Eine zentrale Kritik am geltenden Recht lautet, dass in der Zulassungsprüfung nur nachzuweisen ist, dass vom Behandler keine Gefahr für die Gesundheit der sie aufsuchenden Klienten ausgeht. Eine Ausbildung oder staatliche Prüfung über die angewendeten Heilmethoden, die klassischerweise die Qualifikation von Heilberufen kennzeichnen, ist im Heilpraktikergesetz nicht geregelt.

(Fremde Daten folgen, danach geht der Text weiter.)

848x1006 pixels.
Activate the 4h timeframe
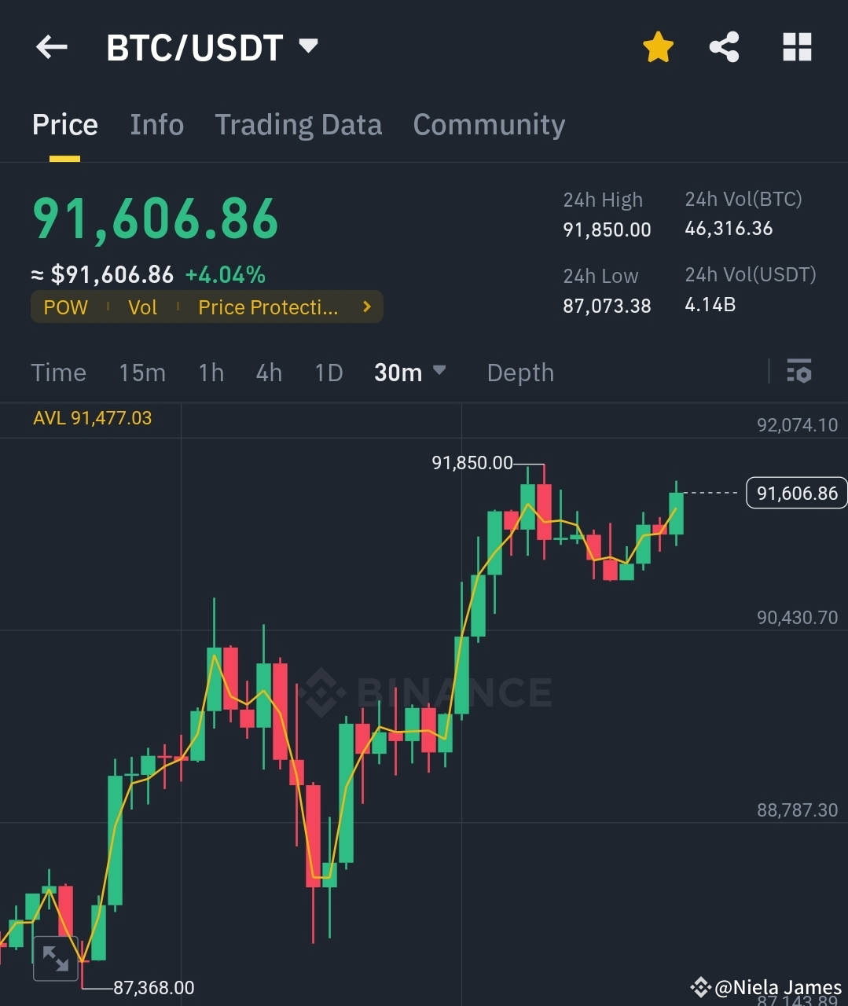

Immer wieder sind Fälle bekannt geworden, bei denen Menschen durch die Therapie eines Heilpraktikers geschädigt wurden. Vor drei Jahren starben drei Krebspatienten eines Heilpraktikers, der ihnen ein gefährliches, vermeintliches Krebsmittel auf fahrlässige Weise als Infusion gegeben hatte. Das Rechtsgutachten soll nun klären, welchen rechtlichen Gestaltungsspielraum der Gesetzgeber bei der Reform des Heilpraktikerrechts hat, um die Patientensicherheit zu stärken. Die Ausschreibung wirft die Frage auf, ob sich eine zukünftige Heilpraktikerausbildung hinsichtlich Dauer und Inhalten an der Medizinerausbildung orientieren müsse und ob und inwieweit es möglich wäre, Heilpraktiker von der Behandlung bestimmter Erkrankungen auszuschließen. Angebote für das Rechtsgutachten will das Bundesgesundheitsministerium bis Ende 2019 vorgelegt bekommen, nach sechs Monaten soll das Gutachten fertiggestellt sein.
Alternative Heilverfahren sind beliebt – laut dem Bund Deutscher Heilpraktiker praktizieren in Deutschland rund 47.000 Heilpraktikerinnen und Heilpraktiker in Voll- oder Teilzeitpraxen. Allerdings ist das Spektrum der Behandlungsmethoden zwischen traditioneller Naturheilkunde und esoterischer Energieheilung überaus vielfältig und undurchsichtig. Der Heilpraktiker-Markt gleicht der Psychoszene der 1990er Jahre. Durch ein lange diskutiertes Psychotherapeutengesetz wurde 1999 die Qualität der psychotherapeutischen Versorgung durch die Begrenzung auf sog. Richtlinienverfahren verbessert. Es ist zu hoffen, dass der Gesetzgeber auch bei den alternativen Heilmethoden Wege findet, sowohl die Patientensicherheit zu schützen als auch die freie Arzt- und Therapiewahl zu gewähren.
Dr. Michael Utsch
Wenn man schon auf die historischen Umstände der Einsetzung eines Gesetzes vor 80 Jahren, 1939, verweist, dann sollte man redlicherweise auch erwähnen, dass im Herbst 1938 mehr als 3.000 jüdische Ärzte ein Berufsverbot erhielten. Dass das Gesetz die Schulmedizin stärken sollte, erscheint vor diesem Hintergrund eher fragwürdig. War es nicht eher so, dass die alternativen Heiler diese Ärzte ersetzen sollten?